EXERCISE DESCRIPTION
All of the data below should be printed again exactly, pictures excluded.

:: STORED DATA ::

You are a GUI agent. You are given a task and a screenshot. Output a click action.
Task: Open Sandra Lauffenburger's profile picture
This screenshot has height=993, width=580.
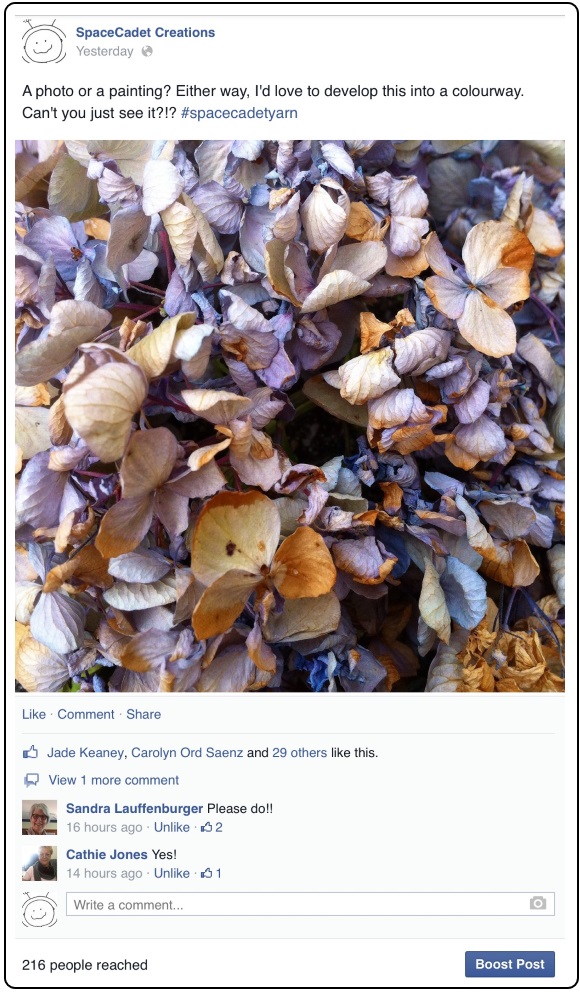pos(39,817)
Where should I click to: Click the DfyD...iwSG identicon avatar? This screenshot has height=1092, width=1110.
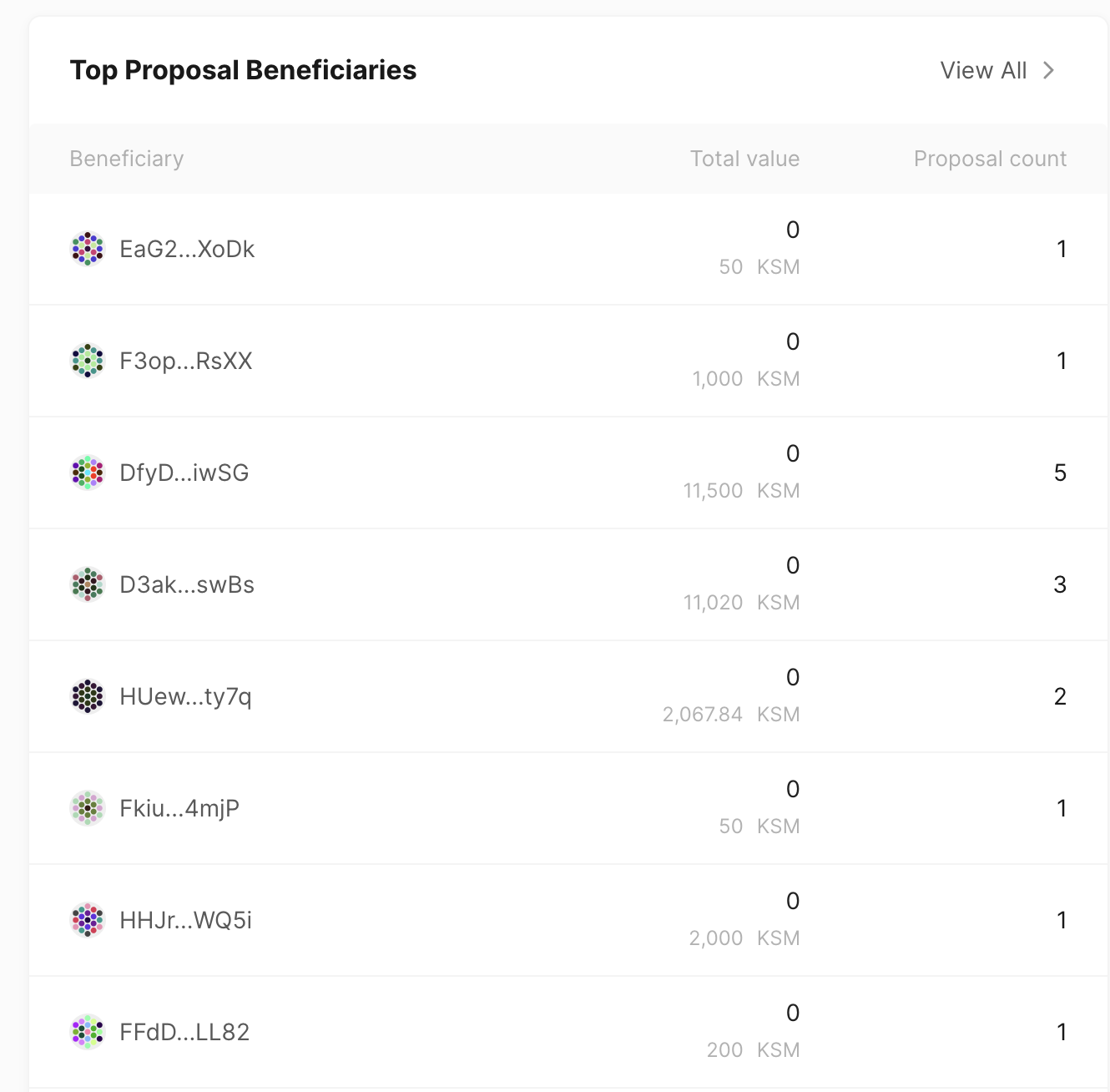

:::

ANSWER SECTION
You are a GUI agent. You are given a task and a screenshot. Output a click action.
Task: Open Sandra Lauffenburger's profile picture
This screenshot has height=993, width=580.
pos(39,817)
Where should I click to: Click the DfyD...iwSG identicon avatar? This screenshot has height=1092, width=1110.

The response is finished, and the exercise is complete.